The Turn of the Screw

By John Kelly

Thursday, March 29, 2007

Tuesday was USS Pompon Remembrance Day in Alexandria, a long-awaited recognition for an odd bit of metal that's adorned the waterfront since 1984: a 2,800-pound submarine propeller resting behind the Torpedo Factory.

 

I wrote about the sub screw in an Answer Man column last July. Emilio Prencipe of Odenton wondered why there was no sign explaining where the propeller came from. Emilio, 70, had served on the Pompon in the 1950s.

 

Answer Man helped cut through the bureaucracy, and, on Tuesday, Emilio and several other Pompon crewmen, including World War II vet Al Brown, were presented with a bronze plaque. On Memorial Day, it will be affixed to the propeller.

 

"I've got it right here," Emilio, 70, told me on the phone yesterday. "It's heavy." The sub and its port screw have no connection to Alexandria.  The propeller is simply an eye-catchin nautical artifact borrowed by the city from the Naval Historical Center.

 

But the Pompon's surviving crew -- the sub was in service from 1942 to 1960 -- wanted some sort of recognition.
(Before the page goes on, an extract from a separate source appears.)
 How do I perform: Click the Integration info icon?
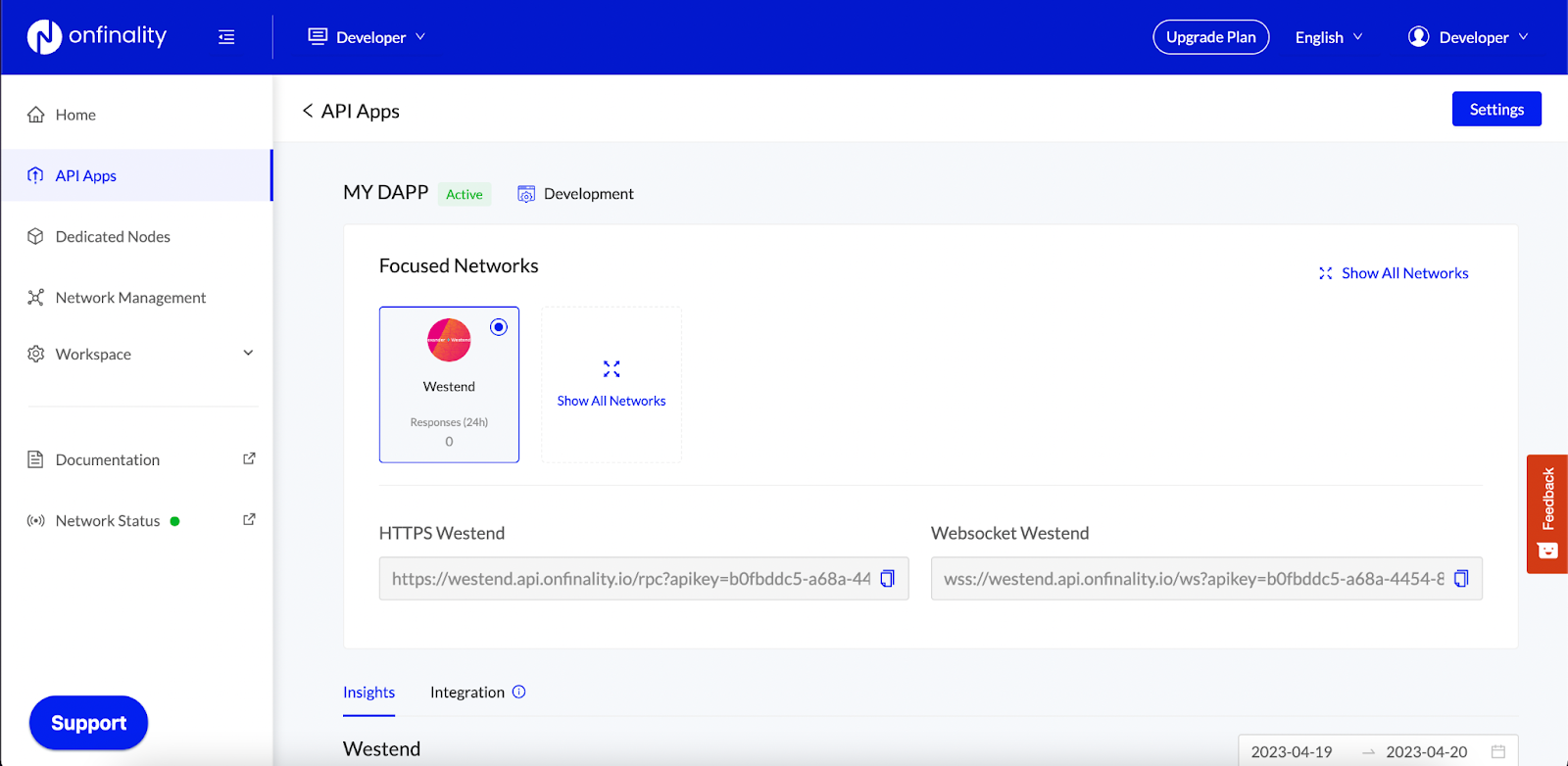pyautogui.click(x=519, y=692)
They were delighted by Tuesday's "Whereas"-filled proclamation saluting their service.

 

The crew members are having a reunion in Manitowoc, Wisc., where the sub was built.  Emilio is bringing the plaque so everyone can see it.  Then he'll haul it back to Alexandria.

 

 

"I'm gonna wrap it up very tightly, probably in bubble wrap, and hand carry it," he said. "I'm not gonna put it in luggage."